MEDIA RELEASE – FOR IMMEDIATE PUBLICATION

THE QUEEN v SHIVNEEL SHAHIL KUMAR

(SC 115/2014) [2015] NZSC 124

PRESS SUMMARY

This summary is provided to assist in the understanding of the Court’s judgment. It does not comprise part of the reasons for that judgment. The full judgment with reasons is the only authoritative document. The full text of the judgment and reasons can be found at Judicial Decisions of Public Interest www.courtsofnz.govt.nz

The appeal concerns the admissibility of incriminating statements made by the respondent, Mr Kumar, while he was in custody following his arrest on a charge of murder. The statements were made in the course of an 80 minute conversation with two undercover police officers in a cell. This followed a formal video interview in which Mr Kumar had denied responsibility for the murder, and which ended when Mr Kumar sought to speak to a lawyer. In the High Court, Venning J held the statements were admissible. On appeal, the Court of Appeal disagreed. The Supreme Court granted leave to appeal on the question whether the Court of Appeal was correct to conclude that the statements were improperly obtained and should not be admitted in evidence at trial.

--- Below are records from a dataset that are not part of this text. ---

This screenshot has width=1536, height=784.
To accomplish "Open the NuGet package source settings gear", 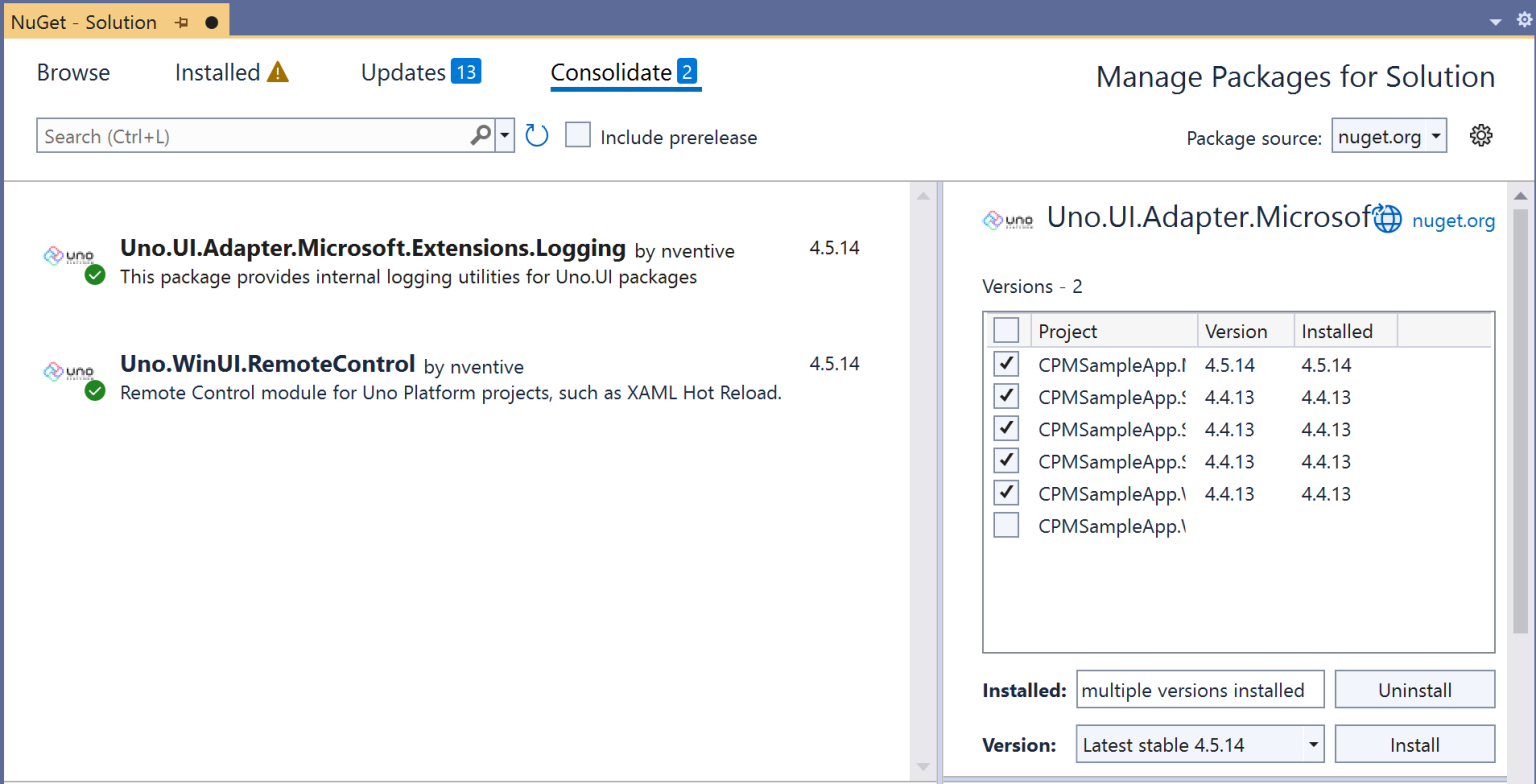I will (x=1481, y=135).
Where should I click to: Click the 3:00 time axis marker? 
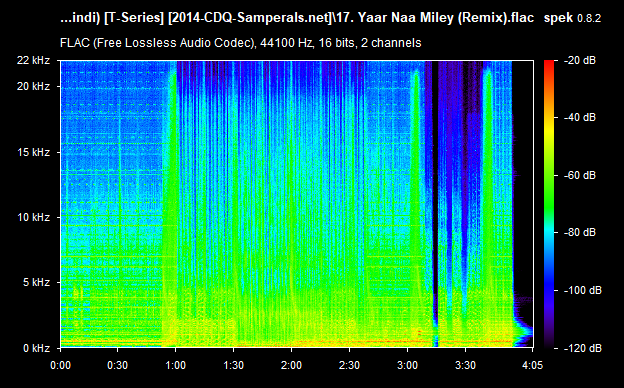[x=407, y=365]
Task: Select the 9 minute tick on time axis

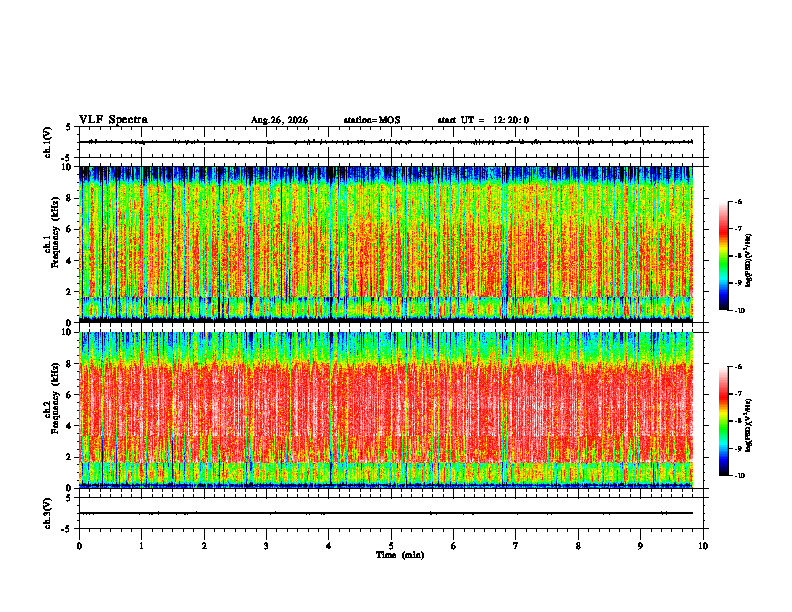Action: (x=640, y=546)
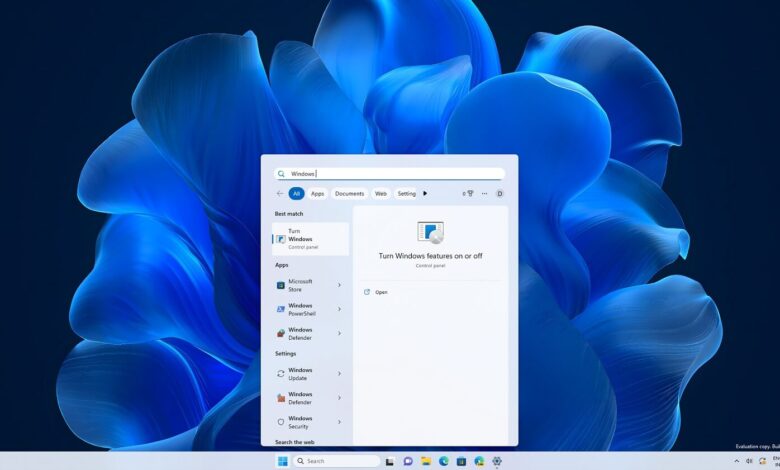Open the Chat app on the taskbar
The height and width of the screenshot is (470, 780).
click(x=408, y=461)

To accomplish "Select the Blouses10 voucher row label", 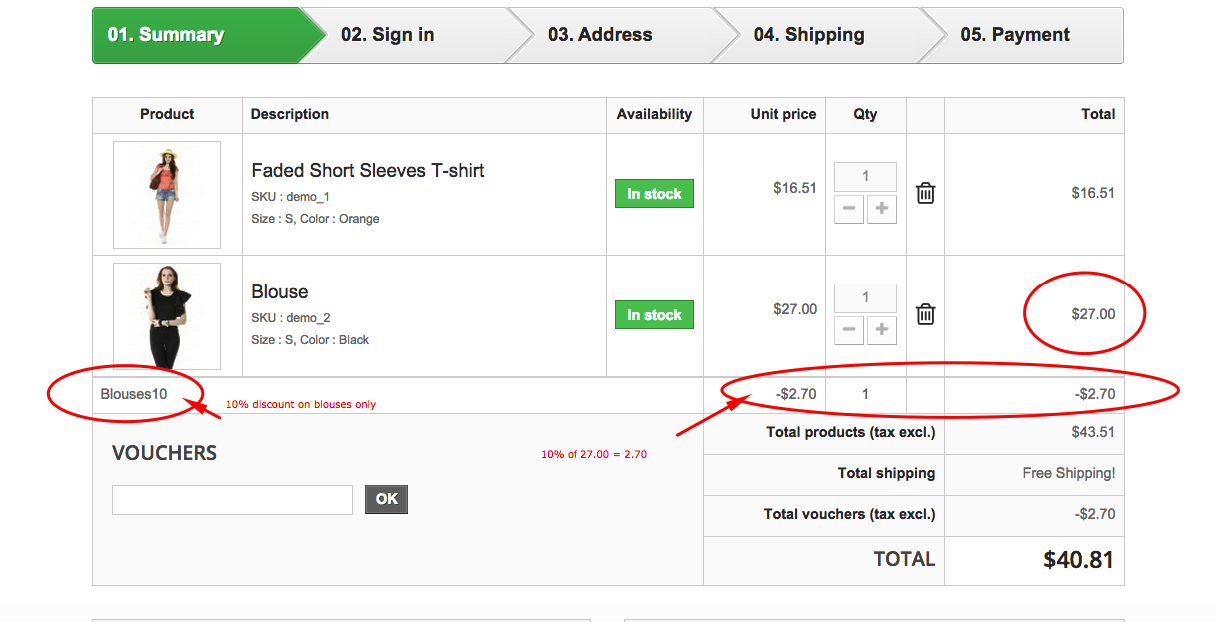I will (x=134, y=394).
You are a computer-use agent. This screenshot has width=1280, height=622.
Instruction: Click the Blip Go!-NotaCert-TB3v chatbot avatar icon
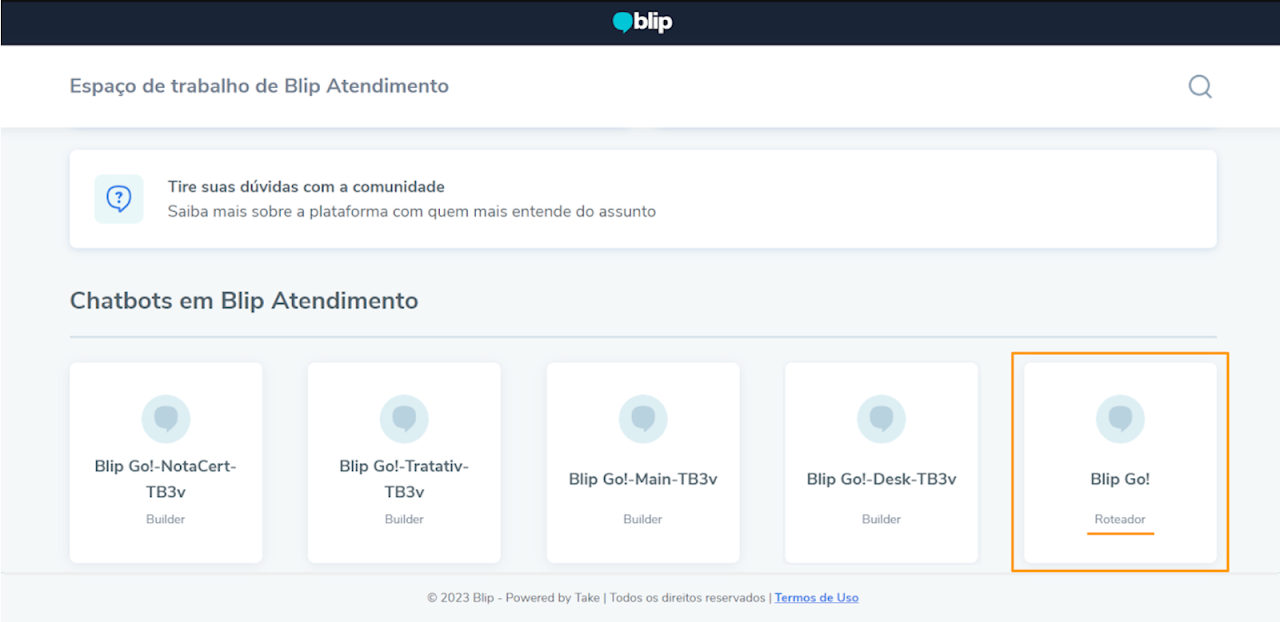(166, 418)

Counsel were agreed that the assessment to be made was whether the undercover police officers had “actively elicited” the relevant information from the accused in the course of their conversation with him, so that they had conducted the functional equivalent of an interrogation. If the statements were actively elicited, the officers necessarily undermined Mr Kumar’s rights, in particular his right to refrain from making a statement, protected by s 23(4) of the New Zealand Bill of Rights Act 1990, and to be informed of that right.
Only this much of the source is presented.